■ **Material provided**
--------------------------------------------------

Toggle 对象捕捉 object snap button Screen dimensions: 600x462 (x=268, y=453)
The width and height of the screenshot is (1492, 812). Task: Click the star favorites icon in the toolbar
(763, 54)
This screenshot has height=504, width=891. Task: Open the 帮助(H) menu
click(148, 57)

--------------------------------------------------

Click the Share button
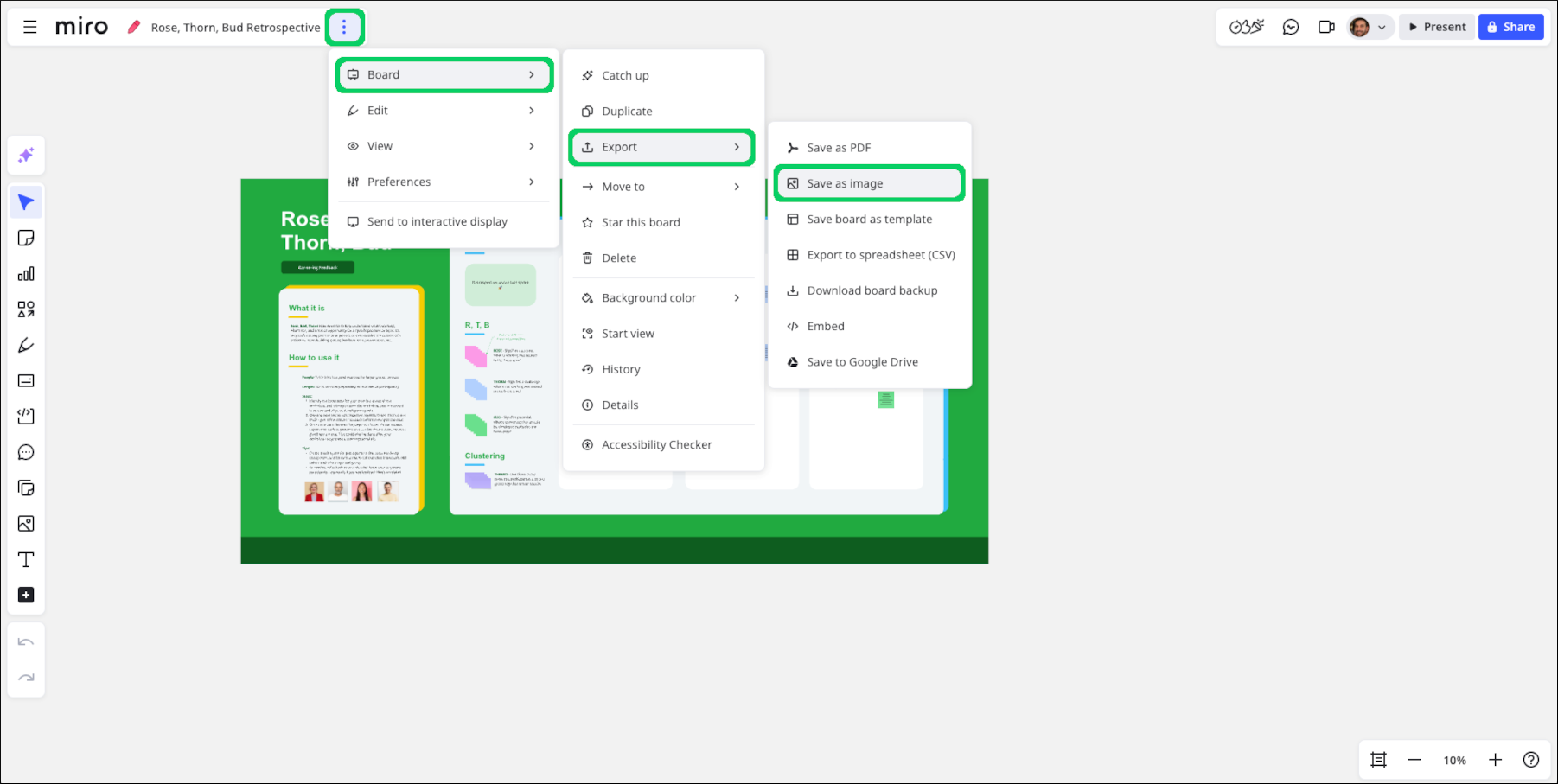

--------------------------------------------------

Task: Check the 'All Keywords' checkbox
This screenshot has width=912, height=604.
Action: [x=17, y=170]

--------------------------------------------------

■ **Required work**
Please show the lines in the entries above that hold the string "button".

■ **The answer**
Toggle 对象捕捉 object snap button Screen dimensions: 600x462 (x=268, y=453)
Click the Share button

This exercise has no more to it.